As seen in Fig. 6a, we observe an asymmetric phase shift, characteristic of filamentation at high repetition rate48. This shape is due to the accumulation of successive low-density channels going progressively upward due to Archimedes thrust. But the transverse size of this phase shift ( 10–15 mm) is significantly larger than the one produced by a single filament (100 \(\upmu\)m FWHM) or by a kHz laser at 800 nm with an energy of 2 mJ (3 mm FWHM). We also note that the measured phase shift is more important when the beam is focused at \(z=55\) m compared to \(z=110\) m, as expected since the transversely integrated density of deposited energy increases with the laser numerical aperture. This observation is consistent with the previously measured higher maximum of surface occupied by the filament, when the beam is focused at 55 m.
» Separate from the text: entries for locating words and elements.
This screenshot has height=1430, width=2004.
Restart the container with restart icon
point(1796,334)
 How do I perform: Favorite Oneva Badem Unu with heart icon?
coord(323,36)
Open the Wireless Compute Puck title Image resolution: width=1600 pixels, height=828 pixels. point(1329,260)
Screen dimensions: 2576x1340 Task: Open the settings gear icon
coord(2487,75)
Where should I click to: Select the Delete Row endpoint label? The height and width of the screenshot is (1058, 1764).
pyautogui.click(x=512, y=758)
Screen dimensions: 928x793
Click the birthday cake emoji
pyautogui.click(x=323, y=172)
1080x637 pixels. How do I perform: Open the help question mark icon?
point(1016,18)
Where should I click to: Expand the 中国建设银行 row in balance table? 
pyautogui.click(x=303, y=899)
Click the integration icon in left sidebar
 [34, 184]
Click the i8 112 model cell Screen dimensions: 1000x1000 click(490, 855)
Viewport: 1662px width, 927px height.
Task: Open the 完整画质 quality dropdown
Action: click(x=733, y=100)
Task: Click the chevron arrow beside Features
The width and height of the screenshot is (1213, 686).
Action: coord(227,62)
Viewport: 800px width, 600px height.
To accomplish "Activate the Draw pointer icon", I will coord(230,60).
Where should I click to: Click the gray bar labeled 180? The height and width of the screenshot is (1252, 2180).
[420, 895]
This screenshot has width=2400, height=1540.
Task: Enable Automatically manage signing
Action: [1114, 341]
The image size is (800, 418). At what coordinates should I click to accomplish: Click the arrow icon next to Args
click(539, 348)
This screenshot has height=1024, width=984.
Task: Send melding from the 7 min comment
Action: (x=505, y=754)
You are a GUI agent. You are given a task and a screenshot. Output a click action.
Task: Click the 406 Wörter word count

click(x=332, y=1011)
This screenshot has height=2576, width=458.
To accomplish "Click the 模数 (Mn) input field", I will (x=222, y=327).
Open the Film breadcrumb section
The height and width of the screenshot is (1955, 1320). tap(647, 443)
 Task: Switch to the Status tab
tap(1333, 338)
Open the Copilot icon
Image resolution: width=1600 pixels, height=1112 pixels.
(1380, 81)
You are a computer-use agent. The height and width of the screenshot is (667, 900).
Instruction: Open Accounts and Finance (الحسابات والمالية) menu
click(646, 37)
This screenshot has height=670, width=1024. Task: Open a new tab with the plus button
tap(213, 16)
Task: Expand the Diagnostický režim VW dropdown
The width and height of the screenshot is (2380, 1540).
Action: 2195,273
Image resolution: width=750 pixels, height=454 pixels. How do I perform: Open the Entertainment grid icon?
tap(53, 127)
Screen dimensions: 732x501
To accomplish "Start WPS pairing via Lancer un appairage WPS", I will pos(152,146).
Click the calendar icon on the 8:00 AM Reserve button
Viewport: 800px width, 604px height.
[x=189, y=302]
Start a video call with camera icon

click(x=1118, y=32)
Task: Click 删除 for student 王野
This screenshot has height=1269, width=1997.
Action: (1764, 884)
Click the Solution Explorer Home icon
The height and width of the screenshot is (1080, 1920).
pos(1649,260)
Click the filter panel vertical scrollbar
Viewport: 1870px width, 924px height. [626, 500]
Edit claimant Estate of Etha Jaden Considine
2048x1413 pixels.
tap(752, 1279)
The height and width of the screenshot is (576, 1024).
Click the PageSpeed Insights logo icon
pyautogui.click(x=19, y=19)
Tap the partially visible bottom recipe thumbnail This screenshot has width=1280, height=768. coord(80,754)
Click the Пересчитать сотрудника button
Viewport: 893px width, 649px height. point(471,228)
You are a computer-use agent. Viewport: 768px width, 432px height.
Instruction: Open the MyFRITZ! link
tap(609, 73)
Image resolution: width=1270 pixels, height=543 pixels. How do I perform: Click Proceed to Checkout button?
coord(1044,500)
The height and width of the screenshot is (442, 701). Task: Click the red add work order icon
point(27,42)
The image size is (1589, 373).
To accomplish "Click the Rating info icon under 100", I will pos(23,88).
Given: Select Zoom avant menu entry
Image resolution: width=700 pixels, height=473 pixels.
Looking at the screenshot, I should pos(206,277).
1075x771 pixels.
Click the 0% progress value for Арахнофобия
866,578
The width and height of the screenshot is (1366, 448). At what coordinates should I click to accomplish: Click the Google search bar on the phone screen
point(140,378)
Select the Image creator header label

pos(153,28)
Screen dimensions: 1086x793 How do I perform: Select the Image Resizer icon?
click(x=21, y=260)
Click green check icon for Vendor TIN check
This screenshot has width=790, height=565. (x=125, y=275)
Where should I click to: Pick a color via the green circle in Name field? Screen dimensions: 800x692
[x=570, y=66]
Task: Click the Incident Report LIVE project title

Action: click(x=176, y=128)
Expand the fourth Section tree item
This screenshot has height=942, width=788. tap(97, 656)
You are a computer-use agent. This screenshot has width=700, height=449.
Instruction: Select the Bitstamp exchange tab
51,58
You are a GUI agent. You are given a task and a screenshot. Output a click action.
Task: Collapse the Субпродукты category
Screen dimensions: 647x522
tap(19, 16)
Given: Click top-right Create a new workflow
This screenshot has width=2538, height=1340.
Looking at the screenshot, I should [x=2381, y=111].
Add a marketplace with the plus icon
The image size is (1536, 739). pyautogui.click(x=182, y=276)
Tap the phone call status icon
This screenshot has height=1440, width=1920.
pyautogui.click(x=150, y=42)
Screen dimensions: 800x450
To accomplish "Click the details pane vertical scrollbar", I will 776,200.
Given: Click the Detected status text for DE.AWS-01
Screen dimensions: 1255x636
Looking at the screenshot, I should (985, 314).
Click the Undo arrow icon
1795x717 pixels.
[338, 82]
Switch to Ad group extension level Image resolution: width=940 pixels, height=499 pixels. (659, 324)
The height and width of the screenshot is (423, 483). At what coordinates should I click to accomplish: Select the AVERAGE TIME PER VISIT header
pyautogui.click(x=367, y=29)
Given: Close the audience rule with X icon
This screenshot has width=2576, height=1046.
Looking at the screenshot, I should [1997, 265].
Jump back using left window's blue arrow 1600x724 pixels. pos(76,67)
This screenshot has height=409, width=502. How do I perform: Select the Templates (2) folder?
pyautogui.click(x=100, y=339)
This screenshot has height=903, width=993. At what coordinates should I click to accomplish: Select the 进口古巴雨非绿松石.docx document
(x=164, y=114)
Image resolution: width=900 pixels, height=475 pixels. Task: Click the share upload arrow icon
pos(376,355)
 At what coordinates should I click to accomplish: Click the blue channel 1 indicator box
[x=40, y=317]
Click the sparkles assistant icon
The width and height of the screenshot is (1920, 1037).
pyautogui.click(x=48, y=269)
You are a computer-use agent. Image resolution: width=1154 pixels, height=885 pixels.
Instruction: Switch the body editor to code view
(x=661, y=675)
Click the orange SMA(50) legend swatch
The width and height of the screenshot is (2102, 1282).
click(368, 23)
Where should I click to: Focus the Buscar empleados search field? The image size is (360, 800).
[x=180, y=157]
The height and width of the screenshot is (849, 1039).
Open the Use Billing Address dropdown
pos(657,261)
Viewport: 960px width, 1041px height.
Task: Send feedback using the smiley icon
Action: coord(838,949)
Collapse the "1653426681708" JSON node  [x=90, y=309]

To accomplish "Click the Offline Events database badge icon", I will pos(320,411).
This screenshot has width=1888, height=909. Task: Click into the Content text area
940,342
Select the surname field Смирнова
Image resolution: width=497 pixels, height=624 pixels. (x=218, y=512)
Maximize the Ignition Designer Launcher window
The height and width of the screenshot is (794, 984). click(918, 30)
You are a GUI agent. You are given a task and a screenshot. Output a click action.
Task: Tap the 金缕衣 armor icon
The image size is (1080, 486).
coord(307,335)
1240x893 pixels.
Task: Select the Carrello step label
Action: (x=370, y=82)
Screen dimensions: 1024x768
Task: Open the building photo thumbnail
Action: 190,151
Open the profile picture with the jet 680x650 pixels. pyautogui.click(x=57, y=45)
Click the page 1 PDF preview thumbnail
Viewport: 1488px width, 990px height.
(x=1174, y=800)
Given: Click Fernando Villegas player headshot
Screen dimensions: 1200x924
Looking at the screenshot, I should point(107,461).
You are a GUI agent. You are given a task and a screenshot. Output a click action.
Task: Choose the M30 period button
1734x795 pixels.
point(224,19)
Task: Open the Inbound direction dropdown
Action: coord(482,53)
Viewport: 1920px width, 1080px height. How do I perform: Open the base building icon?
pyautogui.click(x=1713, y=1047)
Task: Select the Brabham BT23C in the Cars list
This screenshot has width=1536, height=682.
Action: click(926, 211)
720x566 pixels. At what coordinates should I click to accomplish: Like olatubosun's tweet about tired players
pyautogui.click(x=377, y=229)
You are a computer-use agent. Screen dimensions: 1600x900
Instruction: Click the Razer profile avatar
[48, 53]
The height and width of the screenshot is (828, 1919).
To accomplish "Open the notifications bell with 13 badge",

However, while the previous measurements of the occupied surface have shown only minor differences between the fundamental and frequency doubled beam, the measured phase shifts \(\Delta \phi\) show an important increase when using the frequency doubled beam, as seen in Fig. 6b. This suggests that while the number of filaments is not higher when using the frequency doubled beam, each filament deposits more energy that result in a greater depletion of the air density.

Conclusion

We have characterized the filamentation of a 500 mJ, 1 ps, 1 kHz laser system in different focusing conditions. Using a collimated beam, the presence of filaments over 50 m has been observed and the onset of the filamentation was shifted from 18 to 60 m by changing the pulse duration from 1 to 7 ps. Using a large-aperture focusing telescope, we characterized the filaments created by the beam focused at 55 m and 115 m. Filaments created at 55 m are more locally dense than the ones created at 115 m, but they spread over a distance of 12 m compared to the 30 m covered by the ones created at 115 m.

We characterized the low-density air channel resulting from the filamentation and have shown that the one resulting from a tighter focus is more important. The use of frequency doubling crystal also resulted in a more important reduction of the air density.

These measurements were crucial for the main experiment of the Laser Lightning Rod project10,11 where this laser system was used to guide ascending lightning leader starting at the top of a tower. Our ability to create filaments at a distance of 115 m was a requirement as this is the tower height, and the measured presence of filaments over 30 m would be an important parameter to scale the guiding effect.